Sunday, November 8, 2009

The Family

Clervaux, for a town of 1800, is well endowed in a number of areas. Aesthetically, it is hemmed in between the Our River (if there was a local hydroelectric station, it would give new meaning to the phrase Our of Power) and the steep pine-covered Ardennes hillsides.

This stretches the town along the river making it seem bigger than it is. It also has a good number of traditional small hotels, whose dining rooms constitute the main atmospheric eateries in town, but Clervaux also has two Chinese places, a relative diversity in a town that has no identifiable Jewish population.

But the one thing that Clervaux has that no one else does is a castle that is the home of the Family of Man photographic exhibition. Commissioned in 1951 by New York's Museum of Modern Art, this collection developed by Edward Steicher, a Luxembourg-born American photographer, and seen by more than 9 million viewers during its travels, includes hundreds of images of the human condition before, during, and shortly after World War II.

Arranged in a procession of sections commemorating human existence--starting with the bonding of lovers and progressing through childhood, work, eating and playing--and then into war, religion and politics, the collection is inescapably moving.

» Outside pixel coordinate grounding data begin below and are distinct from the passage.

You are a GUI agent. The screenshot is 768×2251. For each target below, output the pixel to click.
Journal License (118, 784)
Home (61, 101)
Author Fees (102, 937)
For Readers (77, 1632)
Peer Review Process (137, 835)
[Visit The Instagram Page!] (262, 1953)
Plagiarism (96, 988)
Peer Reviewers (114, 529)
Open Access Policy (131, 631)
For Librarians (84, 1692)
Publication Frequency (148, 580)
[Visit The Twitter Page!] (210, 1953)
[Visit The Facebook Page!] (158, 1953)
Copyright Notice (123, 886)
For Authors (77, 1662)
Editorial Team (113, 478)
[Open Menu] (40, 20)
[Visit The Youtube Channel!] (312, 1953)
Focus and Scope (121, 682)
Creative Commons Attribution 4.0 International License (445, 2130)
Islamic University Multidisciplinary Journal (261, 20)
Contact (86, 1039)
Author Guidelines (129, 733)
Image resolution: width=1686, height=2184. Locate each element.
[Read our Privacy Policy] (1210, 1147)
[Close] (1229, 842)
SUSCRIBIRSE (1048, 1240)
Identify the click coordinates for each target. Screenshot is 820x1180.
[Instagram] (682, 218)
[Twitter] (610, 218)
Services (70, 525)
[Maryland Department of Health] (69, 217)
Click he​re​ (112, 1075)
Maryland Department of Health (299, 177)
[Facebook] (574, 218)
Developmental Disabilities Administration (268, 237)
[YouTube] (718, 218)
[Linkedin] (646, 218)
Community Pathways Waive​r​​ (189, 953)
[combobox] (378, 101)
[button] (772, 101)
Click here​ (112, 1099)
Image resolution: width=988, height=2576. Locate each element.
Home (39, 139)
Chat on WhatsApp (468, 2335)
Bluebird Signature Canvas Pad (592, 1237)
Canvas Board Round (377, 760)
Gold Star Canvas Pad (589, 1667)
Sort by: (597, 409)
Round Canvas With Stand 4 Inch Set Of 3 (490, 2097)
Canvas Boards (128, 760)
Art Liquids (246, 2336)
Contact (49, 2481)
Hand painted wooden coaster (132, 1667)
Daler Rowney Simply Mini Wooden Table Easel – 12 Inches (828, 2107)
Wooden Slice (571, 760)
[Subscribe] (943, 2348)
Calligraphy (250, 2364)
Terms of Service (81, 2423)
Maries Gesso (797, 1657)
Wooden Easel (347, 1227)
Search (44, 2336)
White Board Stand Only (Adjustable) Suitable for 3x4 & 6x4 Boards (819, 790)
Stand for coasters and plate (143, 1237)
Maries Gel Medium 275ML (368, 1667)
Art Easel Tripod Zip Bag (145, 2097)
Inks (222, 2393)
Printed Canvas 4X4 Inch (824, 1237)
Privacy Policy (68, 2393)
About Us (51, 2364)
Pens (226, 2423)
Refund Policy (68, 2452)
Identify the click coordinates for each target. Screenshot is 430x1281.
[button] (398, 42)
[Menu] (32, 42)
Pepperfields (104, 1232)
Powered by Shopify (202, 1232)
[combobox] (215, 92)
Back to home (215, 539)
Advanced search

While I found two photos most compelling--Orthodox Jewish kids in an old-style religious school on the one hand, and a German child walking with his schoolbag through a bombed out city on the other, the most powerful thing about this exhibition was its datedness.

To a certain extent, the Family of Man is a bit of time travel--incorporating the kind of images one would see in postwar editions of Life and Look magazines, the great publications which provided Americans with a visual context for world events in the days before television took hold. But to a greater extent, humans and the human condition remain remarkably unchanged in the last sixty years, and there are elements of the exhibition that demonstrate this dramatically.

The castle also is home to a cozy cafe, whose proprietor offered me a complimentary glass of red wine shortly after finishing a local beer (Diekirch Grand Cru). On figuring I was American, he gushed about President Obama, and was quite surprised that I joined in the gushing. It's a pity that the Dems weren't running a candidate for Governor of Luxembourg--Obama still has coattails here.